Record del dataset:
#####

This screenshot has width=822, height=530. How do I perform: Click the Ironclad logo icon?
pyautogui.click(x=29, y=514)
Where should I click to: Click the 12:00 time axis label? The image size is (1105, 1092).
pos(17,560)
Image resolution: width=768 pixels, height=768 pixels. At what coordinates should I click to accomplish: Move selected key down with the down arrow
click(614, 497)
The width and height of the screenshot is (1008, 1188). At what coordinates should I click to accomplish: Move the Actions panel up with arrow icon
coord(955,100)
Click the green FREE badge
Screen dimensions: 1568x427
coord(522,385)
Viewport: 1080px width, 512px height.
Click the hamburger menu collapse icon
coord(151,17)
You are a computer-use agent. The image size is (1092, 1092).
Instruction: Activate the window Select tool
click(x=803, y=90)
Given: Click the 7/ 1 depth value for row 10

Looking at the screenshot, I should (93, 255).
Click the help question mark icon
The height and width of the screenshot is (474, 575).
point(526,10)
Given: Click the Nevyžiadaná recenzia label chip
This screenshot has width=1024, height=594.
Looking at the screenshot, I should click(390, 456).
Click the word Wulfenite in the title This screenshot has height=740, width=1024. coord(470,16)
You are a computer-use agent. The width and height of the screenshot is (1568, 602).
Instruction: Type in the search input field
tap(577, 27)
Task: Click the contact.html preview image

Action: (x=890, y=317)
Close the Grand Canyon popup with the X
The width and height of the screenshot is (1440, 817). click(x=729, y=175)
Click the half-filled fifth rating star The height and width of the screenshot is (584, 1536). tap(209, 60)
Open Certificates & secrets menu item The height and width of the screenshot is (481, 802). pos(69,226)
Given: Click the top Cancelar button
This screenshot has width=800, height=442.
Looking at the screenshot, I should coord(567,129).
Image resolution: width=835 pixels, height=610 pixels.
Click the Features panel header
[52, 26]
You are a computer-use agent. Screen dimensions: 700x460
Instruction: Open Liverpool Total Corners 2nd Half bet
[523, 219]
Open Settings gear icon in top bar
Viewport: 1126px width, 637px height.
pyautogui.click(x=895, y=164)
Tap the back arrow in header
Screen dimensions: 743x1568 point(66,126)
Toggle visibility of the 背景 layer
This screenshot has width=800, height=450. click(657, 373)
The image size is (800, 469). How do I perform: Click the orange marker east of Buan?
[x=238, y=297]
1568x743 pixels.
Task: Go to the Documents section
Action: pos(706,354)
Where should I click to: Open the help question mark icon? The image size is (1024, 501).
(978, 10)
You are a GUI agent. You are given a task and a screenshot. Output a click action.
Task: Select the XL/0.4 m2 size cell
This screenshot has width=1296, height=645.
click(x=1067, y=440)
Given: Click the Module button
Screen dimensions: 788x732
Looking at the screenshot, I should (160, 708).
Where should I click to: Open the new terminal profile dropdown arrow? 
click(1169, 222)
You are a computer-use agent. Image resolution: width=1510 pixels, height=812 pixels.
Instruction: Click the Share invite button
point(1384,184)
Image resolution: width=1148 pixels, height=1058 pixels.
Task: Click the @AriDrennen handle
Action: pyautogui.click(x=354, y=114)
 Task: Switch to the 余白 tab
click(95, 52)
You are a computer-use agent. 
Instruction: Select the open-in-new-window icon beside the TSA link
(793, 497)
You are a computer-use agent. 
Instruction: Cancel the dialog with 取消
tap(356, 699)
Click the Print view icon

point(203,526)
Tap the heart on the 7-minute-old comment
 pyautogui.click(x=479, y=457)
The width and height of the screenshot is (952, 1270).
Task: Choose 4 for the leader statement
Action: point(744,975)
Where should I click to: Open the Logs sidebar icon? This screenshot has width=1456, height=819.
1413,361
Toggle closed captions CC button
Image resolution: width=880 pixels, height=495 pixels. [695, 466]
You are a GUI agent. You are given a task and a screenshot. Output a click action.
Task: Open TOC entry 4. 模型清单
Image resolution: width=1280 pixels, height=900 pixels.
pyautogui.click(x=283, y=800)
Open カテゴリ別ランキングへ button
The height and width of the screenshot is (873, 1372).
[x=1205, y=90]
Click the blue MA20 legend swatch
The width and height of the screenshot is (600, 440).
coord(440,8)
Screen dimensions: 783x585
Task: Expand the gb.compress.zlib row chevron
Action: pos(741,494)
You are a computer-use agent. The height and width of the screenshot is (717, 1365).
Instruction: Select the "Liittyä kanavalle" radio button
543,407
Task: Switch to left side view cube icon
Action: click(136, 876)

#####

## Cosa serve:
Riporta tutto il materiale dalla riga che contiene "Tap the heart on the 7-minute-old comment" fino alla riga che contiene "Action: pos(741,494)", incluse, sostituendo "Logs" con "Metrics" e lasciando invariato tutto il resto.

## Soluzione:
Tap the heart on the 7-minute-old comment
 pyautogui.click(x=479, y=457)
The width and height of the screenshot is (952, 1270).
Task: Choose 4 for the leader statement
Action: point(744,975)
Where should I click to: Open the Metrics sidebar icon? This screenshot has width=1456, height=819.
1413,361
Toggle closed captions CC button
Image resolution: width=880 pixels, height=495 pixels. [695, 466]
You are a GUI agent. You are given a task and a screenshot. Output a click action.
Task: Open TOC entry 4. 模型清单
Image resolution: width=1280 pixels, height=900 pixels.
pyautogui.click(x=283, y=800)
Open カテゴリ別ランキングへ button
The height and width of the screenshot is (873, 1372).
[x=1205, y=90]
Click the blue MA20 legend swatch
The width and height of the screenshot is (600, 440).
coord(440,8)
Screen dimensions: 783x585
Task: Expand the gb.compress.zlib row chevron
Action: pos(741,494)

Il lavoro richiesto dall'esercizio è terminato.